[BEGIN]
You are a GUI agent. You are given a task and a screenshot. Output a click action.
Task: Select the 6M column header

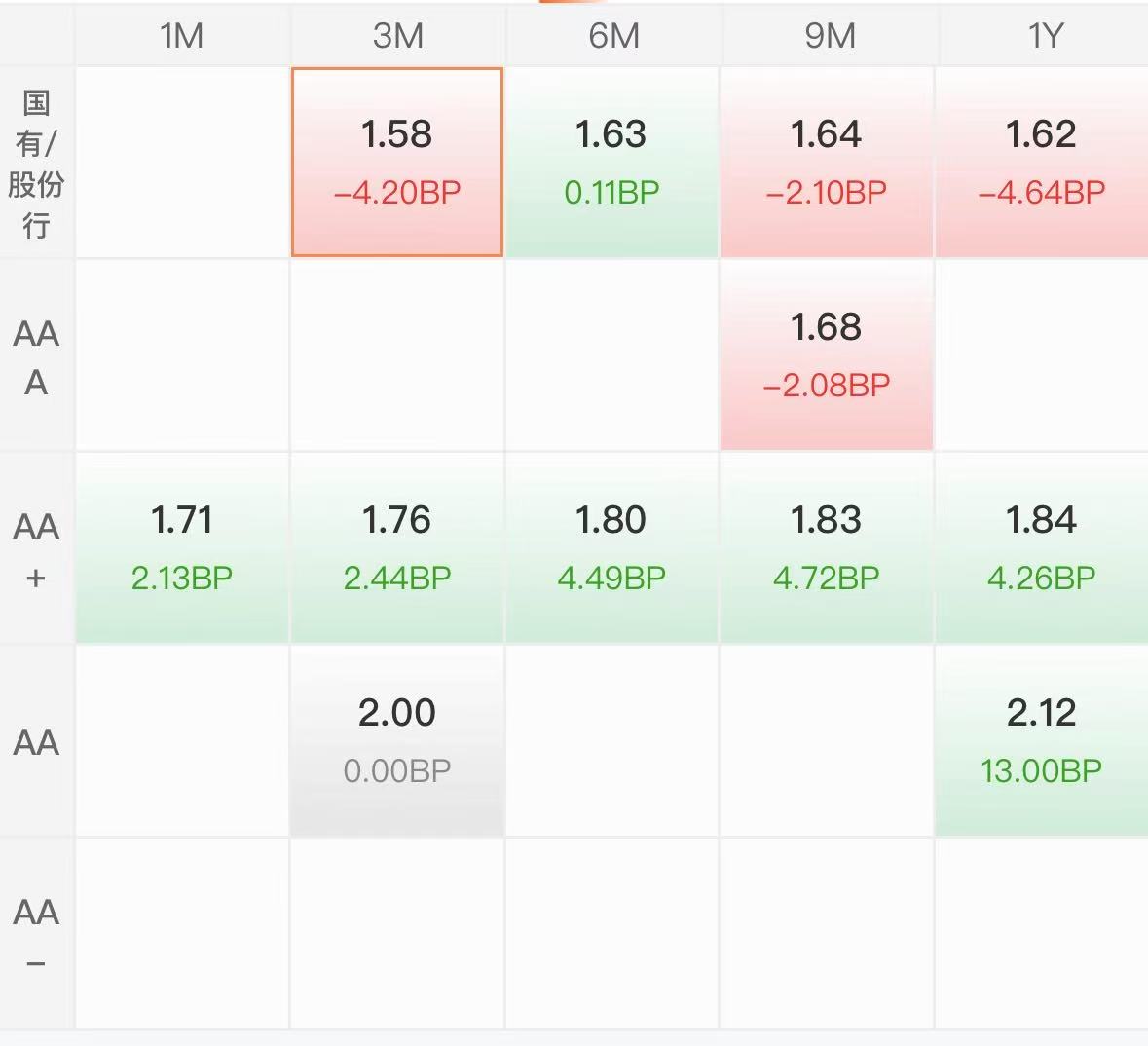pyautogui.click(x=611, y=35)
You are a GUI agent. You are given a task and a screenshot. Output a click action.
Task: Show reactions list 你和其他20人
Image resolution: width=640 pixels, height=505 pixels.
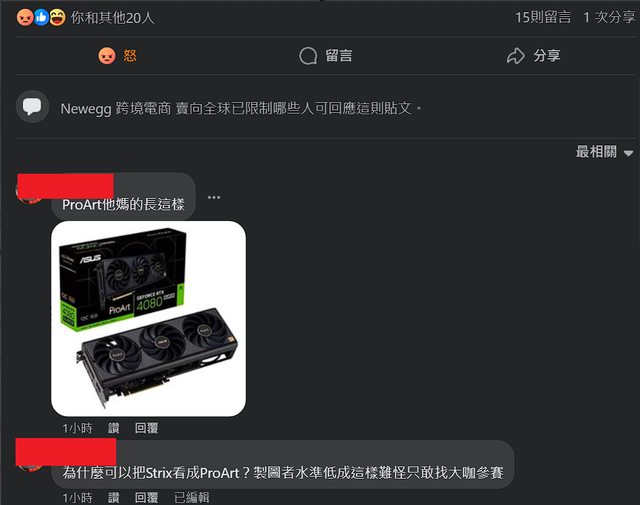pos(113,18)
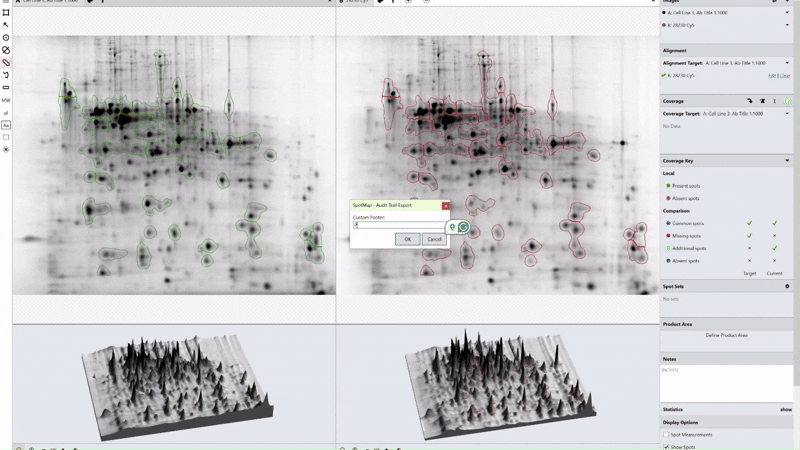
[END]
[BEGIN]
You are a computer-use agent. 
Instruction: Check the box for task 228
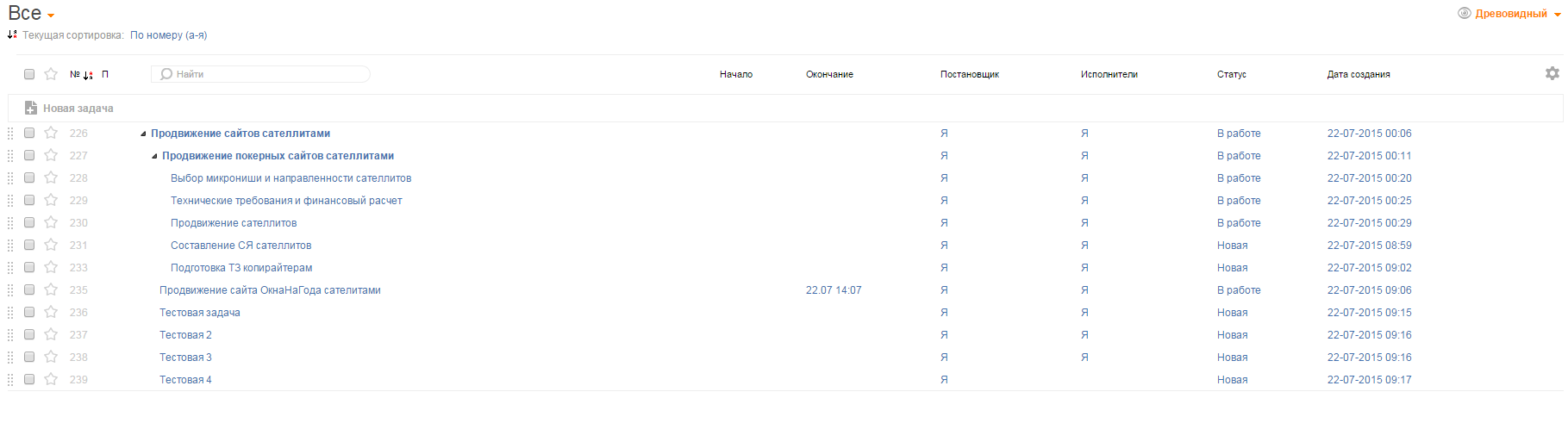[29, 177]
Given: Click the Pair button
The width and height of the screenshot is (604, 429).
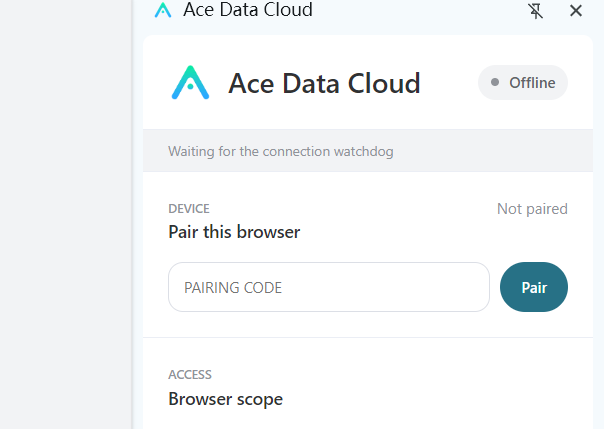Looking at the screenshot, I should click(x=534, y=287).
[END]
_Directions for this task_.
Render everything in the rows above from the line containing "You are a computer-use agent." down to the line containing "Looking at the" as a Markdown table with columns Row and Text, numbering each line and skipping blank lines. Leave the pictures out of the answer.

_Written response_.
| Row | Text |
|---|---|
| 1 | You are a computer-use agent.  |
| 2 | Instruction: Check the box for task 228 |
| 3 | [29, 177] |
| 4 | Given: Click the Pair button |
| 5 | The width and height of the screenshot is (604, 429). |
| 6 | Looking at the screenshot, I should click(x=534, y=287). |